Qi Hardware is sharing hardware.
We document all steps necessary to build hardware so anyone may join us or reproduce our hardware.
However, looking this is a 336 MHz CPU… sounds a little low for today’s standards. The website mentions it’s a JZ4720, but according to wikipedia, the 336 MHz version is JZ4730.
But I guess, this formfactor, a PocketPC, it’s a forgotten formfactor… and with all the “smart” phones nowadays…

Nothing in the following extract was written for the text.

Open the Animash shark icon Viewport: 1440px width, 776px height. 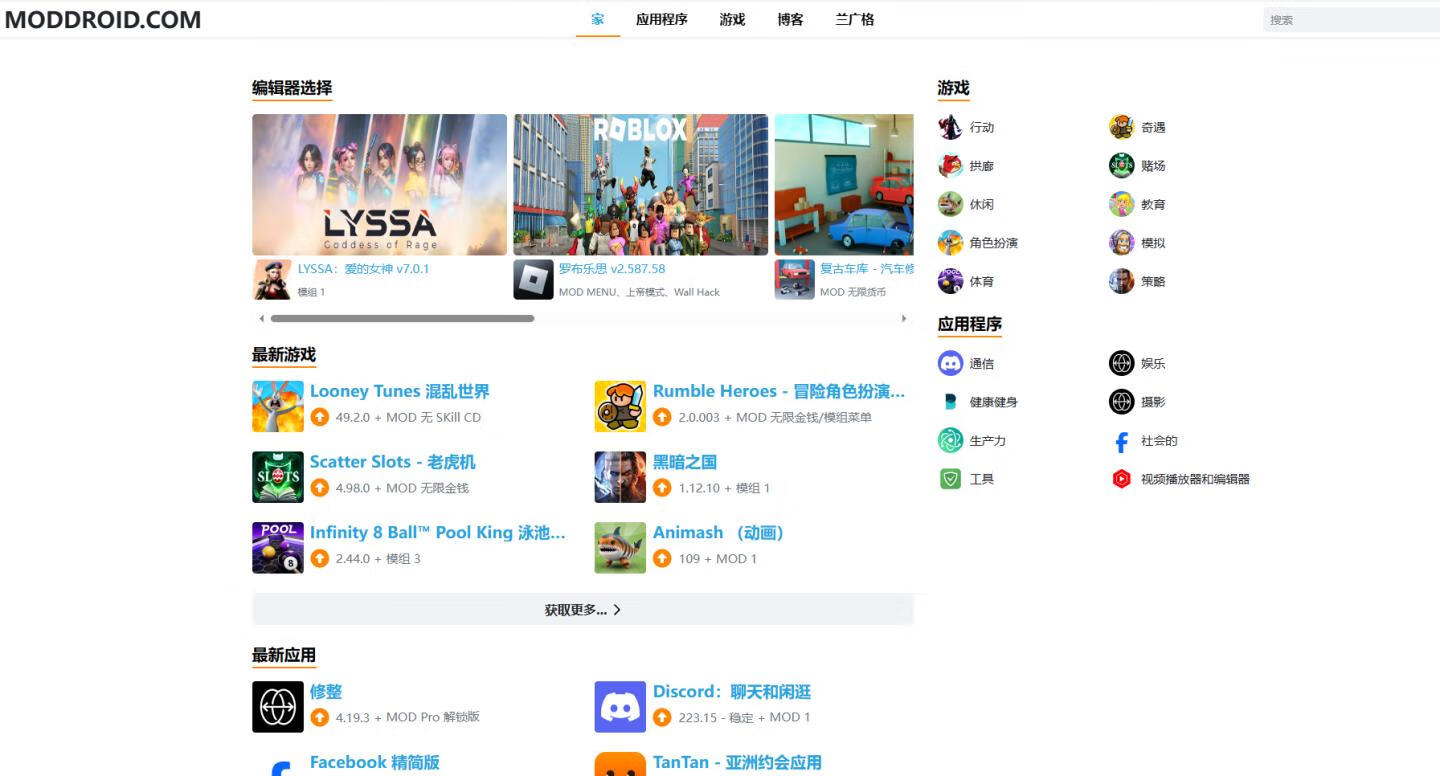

The JZ4770, running at 1 GHz sounds more interesting, right? It’s used in the Novo7 tablets. These tablets where the ones that got me into the XBurst CPU series, as it was advertised as the $99 MIPS tablet on OSNEWS. I was interested in such a tablet, but they asked $50 shipping. 50% of the product price for shipping? I don’t think so. I am not really into tablets, and just the fact it was a MIPS got my attention.
I am more into hackable devices (The Allwinner A10 SoC is really promoting itself as such, so that’s where I’ve got the term from). A development board, or otherwise a device which makes it possible to access all I/O and install custom operating systems. This JZ4770 seems interesting just to play around with. However, the Ben NaNote, even for being slow, it might be also energy saving, as it appears to be using mobile phone batteries… but to pay $150 for a device with such low specs, I don’t think so. That tablet with much better specs is cheaper…. (buuuut… the NaNote is *open* hardware…)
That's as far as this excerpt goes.